Sep 15, 2010 22:36
I just finished reading a second book of essays by Sloane Crosley. Not her second book of essays (I started with her second one...) but anyway. The last part of the last essay was hilarious/touching in particular.
She was being tested for a strange blood disorder which symptoms included: fatigue, nonspecific stomach pain, weight fluctuation, loss of sex drive, depression, and excessive urination. She wrote, "I had myself an explanation for everything that had ever been wrong with me."

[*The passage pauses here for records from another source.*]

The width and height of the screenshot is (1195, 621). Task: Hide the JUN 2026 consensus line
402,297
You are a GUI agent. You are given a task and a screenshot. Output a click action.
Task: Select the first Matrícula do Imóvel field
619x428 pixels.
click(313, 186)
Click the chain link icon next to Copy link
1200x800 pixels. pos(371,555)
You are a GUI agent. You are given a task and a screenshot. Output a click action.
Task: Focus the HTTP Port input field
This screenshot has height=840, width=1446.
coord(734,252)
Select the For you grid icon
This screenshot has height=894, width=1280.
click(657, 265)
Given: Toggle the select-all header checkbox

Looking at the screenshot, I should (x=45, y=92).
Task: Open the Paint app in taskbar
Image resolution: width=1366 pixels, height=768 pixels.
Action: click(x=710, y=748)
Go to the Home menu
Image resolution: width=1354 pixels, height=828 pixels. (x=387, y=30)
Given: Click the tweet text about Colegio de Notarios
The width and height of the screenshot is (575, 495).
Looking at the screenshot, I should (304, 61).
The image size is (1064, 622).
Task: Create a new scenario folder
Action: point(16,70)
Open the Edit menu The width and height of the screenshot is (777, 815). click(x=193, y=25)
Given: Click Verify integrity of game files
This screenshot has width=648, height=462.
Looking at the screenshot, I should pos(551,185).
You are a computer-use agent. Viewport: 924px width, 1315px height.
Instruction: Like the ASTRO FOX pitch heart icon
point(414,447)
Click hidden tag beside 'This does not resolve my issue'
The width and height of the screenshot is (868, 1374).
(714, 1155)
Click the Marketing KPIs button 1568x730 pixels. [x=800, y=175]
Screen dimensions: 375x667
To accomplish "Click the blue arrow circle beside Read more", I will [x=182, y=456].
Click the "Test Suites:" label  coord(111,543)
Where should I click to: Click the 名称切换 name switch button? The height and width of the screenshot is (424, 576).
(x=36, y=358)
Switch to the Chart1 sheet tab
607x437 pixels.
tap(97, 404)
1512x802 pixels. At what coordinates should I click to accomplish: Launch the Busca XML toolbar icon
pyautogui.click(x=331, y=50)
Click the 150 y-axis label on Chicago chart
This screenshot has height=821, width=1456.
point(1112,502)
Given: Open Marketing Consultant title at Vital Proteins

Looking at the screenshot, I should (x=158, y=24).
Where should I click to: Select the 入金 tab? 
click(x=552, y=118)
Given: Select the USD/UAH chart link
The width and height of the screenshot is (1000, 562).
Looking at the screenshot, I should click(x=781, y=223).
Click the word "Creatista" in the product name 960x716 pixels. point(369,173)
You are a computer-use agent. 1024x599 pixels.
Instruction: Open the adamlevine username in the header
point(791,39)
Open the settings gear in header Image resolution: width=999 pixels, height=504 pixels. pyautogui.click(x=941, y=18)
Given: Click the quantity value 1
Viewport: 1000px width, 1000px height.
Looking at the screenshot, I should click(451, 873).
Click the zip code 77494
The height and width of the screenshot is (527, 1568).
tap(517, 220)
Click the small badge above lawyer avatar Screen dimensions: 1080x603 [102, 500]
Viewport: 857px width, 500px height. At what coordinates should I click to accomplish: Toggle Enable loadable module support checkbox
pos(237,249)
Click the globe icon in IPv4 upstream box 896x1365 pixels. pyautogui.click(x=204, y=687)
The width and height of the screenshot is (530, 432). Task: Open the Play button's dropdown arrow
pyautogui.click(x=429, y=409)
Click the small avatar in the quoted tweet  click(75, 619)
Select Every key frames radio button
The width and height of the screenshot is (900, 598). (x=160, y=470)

And who hasn't wanted that?
I mean, seriously.
I was recently talking to my friend, Bear, about the usefulness of having a diagnosis to explain everything unsettling about who you are. "I had fallen in love with my flaws once they were easily contained," she goes on, in the essay. Her flaws seem "practically charming" with a reason. She talks about having the diagnosis "like a balloon tied to my wrist with an IV for a string. If anything went wrong, all I had to do was tug at the string and bring my explanation down for others to see. This is who I am and this is why."
She was downright disappointed when the test results came back. Negative.
"Now my problems had been set loose. They could be anywhere at anytime and I was just like everyone else I knew: almost positive that there was something profoundly and undiagnosably wrong with me."
If we are friends (and we probably are) you already know that that is SO me.